Nah, di tengah drama rakyat yang rumahnya masuk kategori “tidak layak huni”, datanglah kabar heboh dari Menteri Perumahan dan Kawasan Permukiman, Maruarar Sirait alias Ara. Ia bilang, anggaran BSPS 2026 naik 773%. Dari Rp1,02 triliun jadi Rp8,9 triliun, targetnya 400 ribu rumah direnovasi.

Kalau angka itu disajikan kayak menu pecel lele, kira-kira porsinya bukan cuma “nasi tambah dua”, tapi sudah kayak “nasi tambah sekampung.”
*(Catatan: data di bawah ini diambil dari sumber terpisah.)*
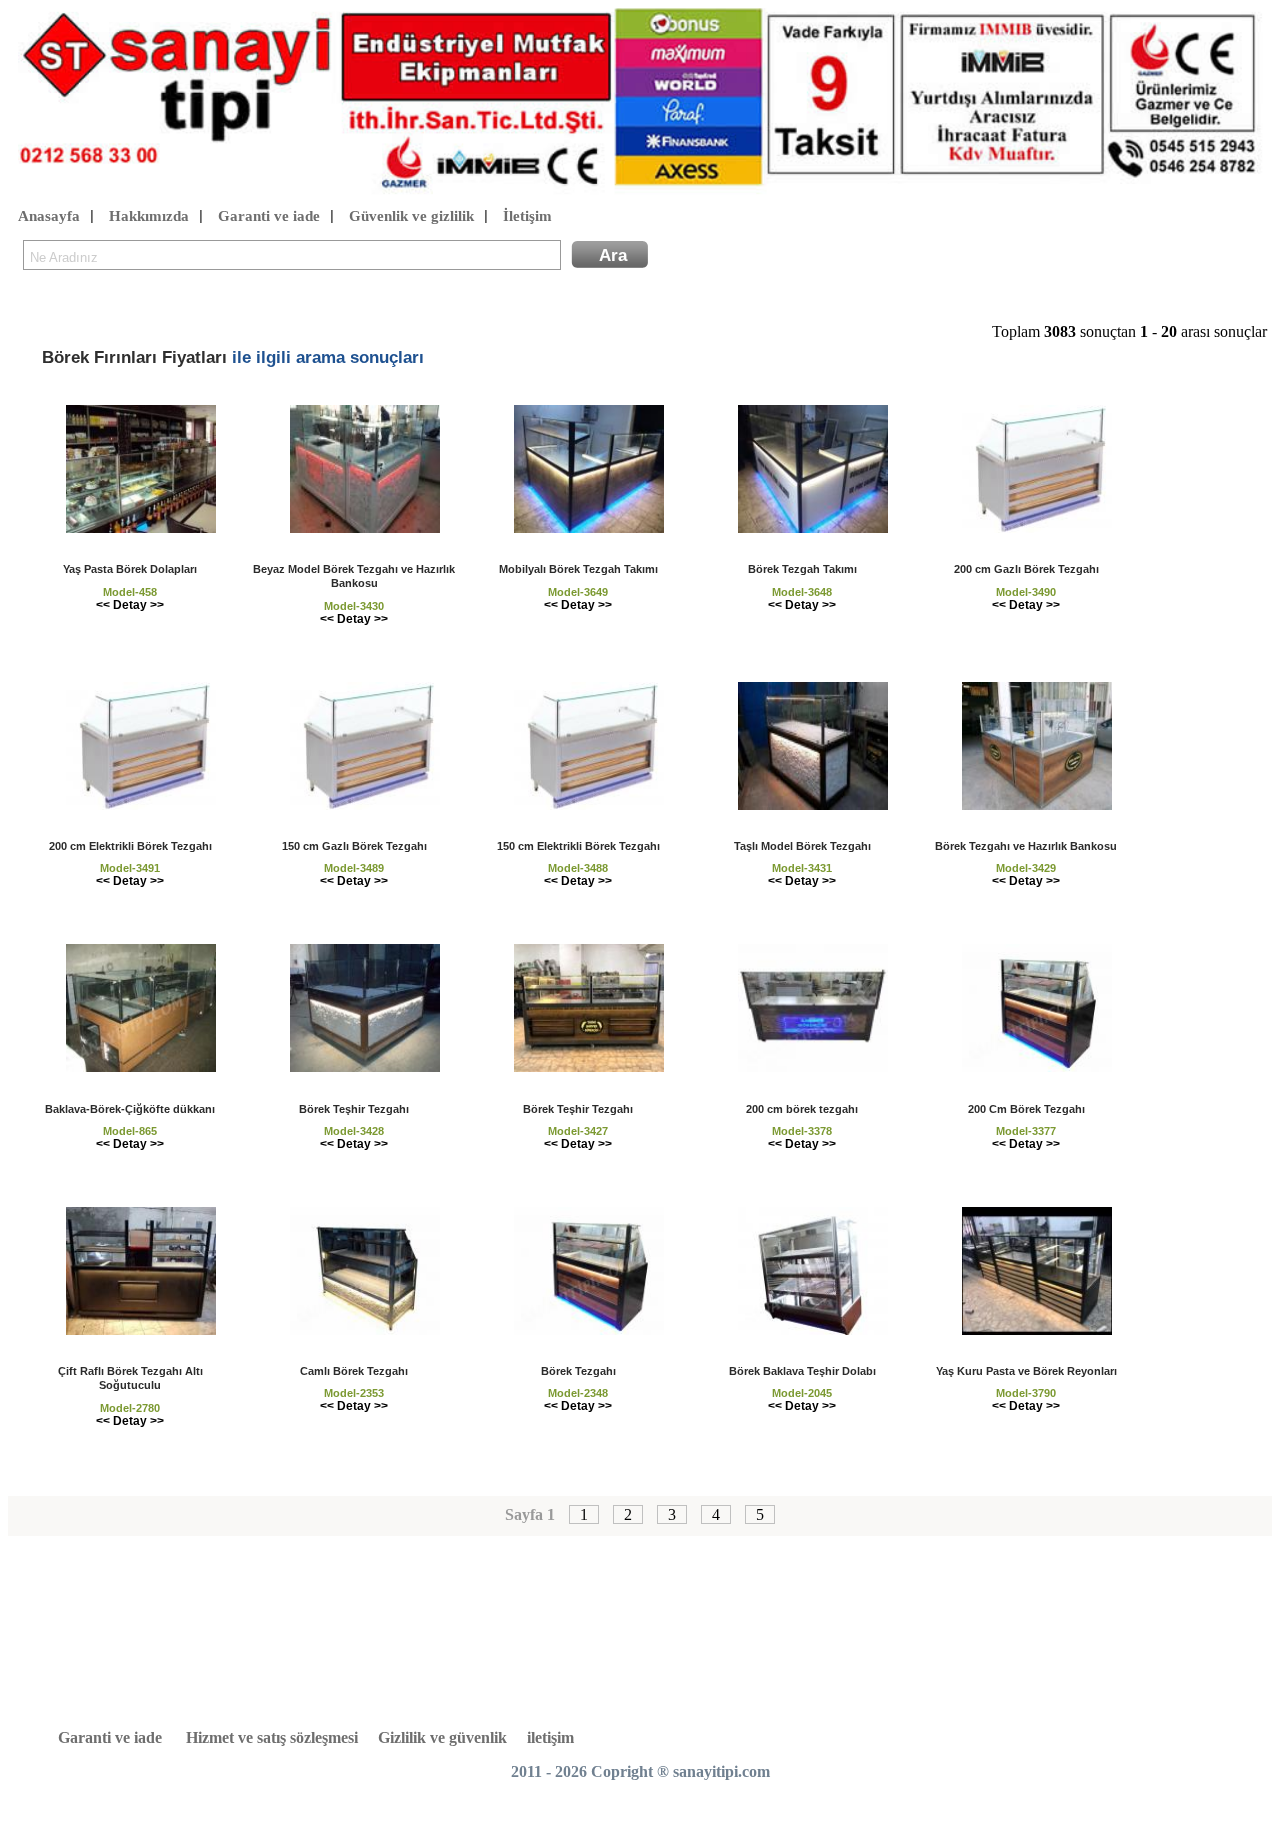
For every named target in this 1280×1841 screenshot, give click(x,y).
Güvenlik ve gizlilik (411, 216)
Biasanya kalau dengar kata properti, pikiran kita langsung melayang ke apartemen mewah, perumahan elit, atau cluster dengan nama yang selalu pakai bahasa asing  Green Lake, Golden Village, Royal Garden. Padahal, properti sejati ya rumah rakyat kecil, gubuk di pinggir sawah, kontrakan sederhana, atau rumah setengah jadi yang tiap bulan nyicil semen satu sak.

BSPS 2026 ini bisa jadi booster properti rakyat, bahkan Rp8,9 triliun akan mengalir ke bahan bangunan, tukang, mandor, warung kopi depan toko material. Sektor properti mikro ikut kecipratan, harga tanah di kampung bisa naik, dan tukang cat bisa mendadak sibuk sampai lupa update status di Facebook.

Seperti kata pepatah JawaJer basuki mawa bea”, semua butuh biaya, dan kali ini, biaya besar untuk martabat rakyat kecil.

Bayangkan tukang bangunan, selama ini kerja borongan, gaji tipis, kadang bayaran telat, dengan proyek 400 ribu rumah, bisa jadi mereka kayak dapet THR sepanjang tahun. Bahkan, saham-saham semen, keramik, dan cat di bursa bisa ikut tersenyum. Jadi jangan heran kalau nanti analis saham ngomong, “Lonjakan BSPS 2026 bisa jadi sentimen positif sektor properti dan bahan bangunan.”

Lucunya, orang Indonesia itu unik, kalau punya rumah baru, temboknya belum kering, udah dipakai foto keluarga dan diunggah dengan caption “Alhamdulillah, rumah subsidi tapi hati istana”

Biar nggak dibilang “Indonesia doang yang sibuk renovasi rumah rakyat,” mari kita tengok negara lain.

Seperti Vietnam, pemerintahnya bikin program National Housing Development Strategy, fokusnya bukan cuma renovasi, tapi bikin rumah layak dengan harga murah untuk pekerja pabrik. Efeknya? Kawasan industri ikut berkembang, properti rakyat naik kelas.

Filipina, lewat Balik Probinsya Program, mereka renovasi rumah di desa supaya orang nggak numpuk di Manila. Mirip konsep mudik, tapi versi permanen.

India, ada program Pradhan Mantri Awas Yojana, targetnya 20 juta rumah untuk masyarakat miskin. Mereka kasih subsidi langsung bahan bangunan dan memaksa standar rumah layak ventilasi ada, sanitasi jalan.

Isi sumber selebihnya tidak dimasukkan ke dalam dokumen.